=== Section Start ===

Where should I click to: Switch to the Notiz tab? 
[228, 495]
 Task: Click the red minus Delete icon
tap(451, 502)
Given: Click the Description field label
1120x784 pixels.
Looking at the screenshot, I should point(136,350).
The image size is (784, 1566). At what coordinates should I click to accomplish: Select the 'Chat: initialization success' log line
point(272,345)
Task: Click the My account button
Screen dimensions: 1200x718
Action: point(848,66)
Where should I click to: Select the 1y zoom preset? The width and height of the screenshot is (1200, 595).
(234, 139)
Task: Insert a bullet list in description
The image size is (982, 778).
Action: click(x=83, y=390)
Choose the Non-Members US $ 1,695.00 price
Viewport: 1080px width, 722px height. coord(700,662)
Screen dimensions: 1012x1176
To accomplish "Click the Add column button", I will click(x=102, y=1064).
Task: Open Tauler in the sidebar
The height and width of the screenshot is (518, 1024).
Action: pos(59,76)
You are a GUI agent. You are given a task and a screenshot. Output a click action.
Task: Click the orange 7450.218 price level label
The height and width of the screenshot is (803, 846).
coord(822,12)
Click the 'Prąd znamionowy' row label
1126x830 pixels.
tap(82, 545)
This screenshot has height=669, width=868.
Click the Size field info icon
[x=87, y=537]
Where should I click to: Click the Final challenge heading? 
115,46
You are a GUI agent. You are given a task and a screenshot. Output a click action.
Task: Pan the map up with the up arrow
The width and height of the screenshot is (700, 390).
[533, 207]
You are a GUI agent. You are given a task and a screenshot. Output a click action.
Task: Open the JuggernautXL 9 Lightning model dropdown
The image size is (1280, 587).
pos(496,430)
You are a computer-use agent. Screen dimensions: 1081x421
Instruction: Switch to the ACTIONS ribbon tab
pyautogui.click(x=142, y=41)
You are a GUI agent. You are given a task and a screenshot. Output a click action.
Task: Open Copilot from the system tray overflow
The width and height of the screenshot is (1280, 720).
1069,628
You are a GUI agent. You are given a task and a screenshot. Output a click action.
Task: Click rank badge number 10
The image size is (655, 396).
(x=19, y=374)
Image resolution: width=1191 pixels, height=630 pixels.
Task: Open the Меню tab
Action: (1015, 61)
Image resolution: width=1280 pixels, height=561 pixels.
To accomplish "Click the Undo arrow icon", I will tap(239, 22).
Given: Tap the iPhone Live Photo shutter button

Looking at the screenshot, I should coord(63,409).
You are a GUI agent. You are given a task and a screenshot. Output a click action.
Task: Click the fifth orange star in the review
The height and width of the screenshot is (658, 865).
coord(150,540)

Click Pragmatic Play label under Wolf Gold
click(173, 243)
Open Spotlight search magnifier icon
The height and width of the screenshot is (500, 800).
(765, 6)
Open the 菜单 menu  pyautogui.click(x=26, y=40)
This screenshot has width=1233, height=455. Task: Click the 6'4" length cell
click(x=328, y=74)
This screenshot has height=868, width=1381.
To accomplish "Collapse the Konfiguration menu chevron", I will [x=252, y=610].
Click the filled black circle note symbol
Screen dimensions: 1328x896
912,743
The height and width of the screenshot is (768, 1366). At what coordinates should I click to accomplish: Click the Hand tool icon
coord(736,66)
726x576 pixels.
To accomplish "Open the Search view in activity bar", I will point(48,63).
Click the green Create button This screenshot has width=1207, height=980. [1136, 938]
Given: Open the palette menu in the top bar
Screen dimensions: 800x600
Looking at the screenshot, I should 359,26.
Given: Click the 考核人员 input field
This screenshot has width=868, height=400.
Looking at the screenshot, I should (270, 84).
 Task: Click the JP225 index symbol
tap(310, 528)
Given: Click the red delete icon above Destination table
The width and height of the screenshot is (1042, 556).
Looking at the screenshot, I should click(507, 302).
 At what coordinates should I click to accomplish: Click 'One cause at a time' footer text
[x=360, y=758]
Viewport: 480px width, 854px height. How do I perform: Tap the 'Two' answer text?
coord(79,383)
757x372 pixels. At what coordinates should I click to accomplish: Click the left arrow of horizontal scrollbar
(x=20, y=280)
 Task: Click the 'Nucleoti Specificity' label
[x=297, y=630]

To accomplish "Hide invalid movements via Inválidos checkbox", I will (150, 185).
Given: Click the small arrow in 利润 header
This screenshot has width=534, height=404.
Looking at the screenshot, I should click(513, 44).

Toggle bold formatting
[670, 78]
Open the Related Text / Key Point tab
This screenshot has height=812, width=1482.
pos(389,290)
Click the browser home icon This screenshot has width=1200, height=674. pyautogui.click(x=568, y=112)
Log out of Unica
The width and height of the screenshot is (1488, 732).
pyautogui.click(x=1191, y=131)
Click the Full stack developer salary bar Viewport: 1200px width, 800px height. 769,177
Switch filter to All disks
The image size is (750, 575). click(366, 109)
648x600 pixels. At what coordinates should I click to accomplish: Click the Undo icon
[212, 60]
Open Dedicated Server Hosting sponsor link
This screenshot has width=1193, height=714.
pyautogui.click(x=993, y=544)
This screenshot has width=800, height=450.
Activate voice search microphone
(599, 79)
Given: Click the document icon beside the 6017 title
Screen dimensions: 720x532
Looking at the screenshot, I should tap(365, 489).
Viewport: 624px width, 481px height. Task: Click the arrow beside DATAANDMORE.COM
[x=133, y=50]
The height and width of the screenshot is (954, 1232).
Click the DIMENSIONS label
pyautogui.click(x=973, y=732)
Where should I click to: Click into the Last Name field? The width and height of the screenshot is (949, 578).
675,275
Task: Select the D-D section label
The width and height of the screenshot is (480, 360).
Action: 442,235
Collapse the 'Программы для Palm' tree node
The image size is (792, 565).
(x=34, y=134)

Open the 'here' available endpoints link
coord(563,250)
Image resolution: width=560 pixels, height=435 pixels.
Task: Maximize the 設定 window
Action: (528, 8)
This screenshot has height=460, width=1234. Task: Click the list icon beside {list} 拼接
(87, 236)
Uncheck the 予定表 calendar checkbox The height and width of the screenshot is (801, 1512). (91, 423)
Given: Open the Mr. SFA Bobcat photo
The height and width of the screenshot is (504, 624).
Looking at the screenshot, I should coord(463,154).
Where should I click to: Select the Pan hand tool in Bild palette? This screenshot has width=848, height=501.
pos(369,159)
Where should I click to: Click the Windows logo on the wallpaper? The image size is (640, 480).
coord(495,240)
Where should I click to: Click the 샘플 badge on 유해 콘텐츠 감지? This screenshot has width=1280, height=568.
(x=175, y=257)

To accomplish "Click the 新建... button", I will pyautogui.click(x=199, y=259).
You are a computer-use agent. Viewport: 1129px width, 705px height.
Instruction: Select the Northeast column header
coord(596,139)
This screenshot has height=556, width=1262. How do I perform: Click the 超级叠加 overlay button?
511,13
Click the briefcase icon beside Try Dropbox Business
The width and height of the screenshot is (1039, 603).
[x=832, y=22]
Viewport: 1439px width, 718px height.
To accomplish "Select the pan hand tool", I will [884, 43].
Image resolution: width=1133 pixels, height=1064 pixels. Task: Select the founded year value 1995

=== Section End ===

## What is needed
If a line in the data contains the string "orange", copy it.

## Reply
Task: Click the orange 7450.218 price level label
Task: Click the fifth orange star in the review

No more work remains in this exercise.